Los que en estos tiempos se hacen llamar bolivarianos, deberían ser los primeros en cumplirlos. En verdad, estoy hastiado de que mi imagen sea utilizada caprichosamente en Venezuela por toda clase de políticos y gobernantes.
He aquí mis proposiciones:
“El sistema militar es el de la fuerza y la fuerza no es gobierno” (1816).
“Los hombres virtuosos, hombres patriotas, hombres ilustrados son los que constituyen las Repúblicas” (1819).
“Las dos más grandes palancas de la industria son el trabajo y el saber” (1819).
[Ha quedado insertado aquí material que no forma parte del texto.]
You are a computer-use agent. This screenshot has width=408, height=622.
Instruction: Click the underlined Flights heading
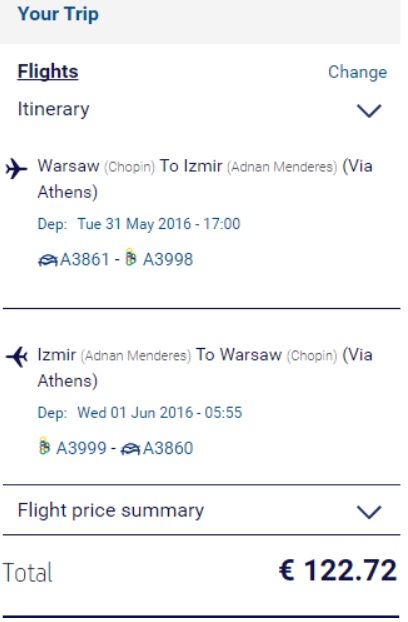[x=48, y=72]
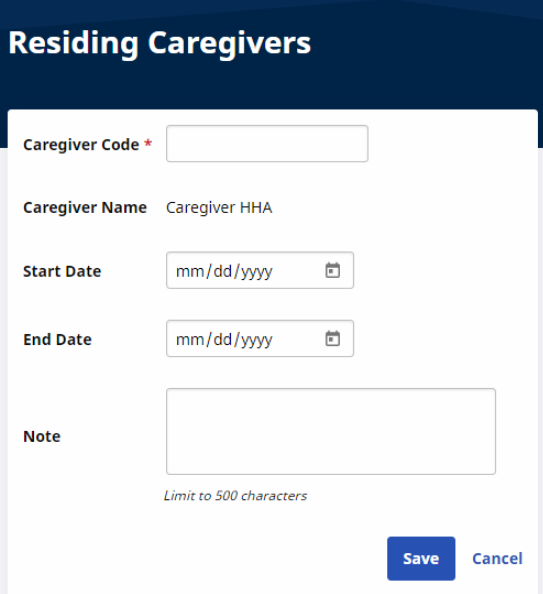This screenshot has height=594, width=543.
Task: Click the End Date label
Action: pyautogui.click(x=57, y=339)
“Las buenas costumbres y no la fuerza son las columnas de las leyes; y el ejercicio de la justicia es el ejercicio de la libertad” (1819).
“La educación forma al hombre moral, y para formar un legislador se necesita ciertamente de educarlo en una escuela de moral, de justicia y de leyes” (1820)
“Sin moral republicana no puede haber un gobierno libre” (1820).
“Ciertamente, el oro y la plata son objetos preciosos; pero la existencia de la República y la vida de los ciudadanos son más preciosos aun” (1820).
“No conviene que la opinión y la fuerza estén en las mismas manos y que toda la fuerza esté concentrada en el gobierno. Tampoco conviene que el jefe de las armas sea el que administre justicia” (1821).
“No hay esperanza de justicia donde no existe equidad y talento en el manejo de los grandes negocios, negocios de los que depende la vida del Estado” (1823).
“Solo la justicia conserva la República” (1825).
“La soberanía del pueblo es la única autoridad legítima de las naciones” (1825).
“Yo no conozco más partido de salud que el de devolver al pueblo su soberanía primitiva para que rehaga su pacto social” (1826).
“Los hombres de luces y honrados son los que debieran fijar la opinión pública. El talento sin probidad es un azote” (1828).
“La destrucción de la moral pública causa bien pronto la disolución del Estado” (1829).
“El destino del ejército es guarecer las fronteras. ¡Dios nos preserve de que vuelva sus armas contra los ciudadanos”(1826).
“Sin virtud perece la república” (1828).
“Es insoportable el espíritu militar en el mando civil” (1829).
“En los gobiernos no hay otro partido que someterse a lo que quieren los más” (1829)
“El que sirve a una Revolución ara en el mar” (1830).
Firmado: Simón Bolívar. En algún lugar del Paraíso. 21 de noviembre de 2017.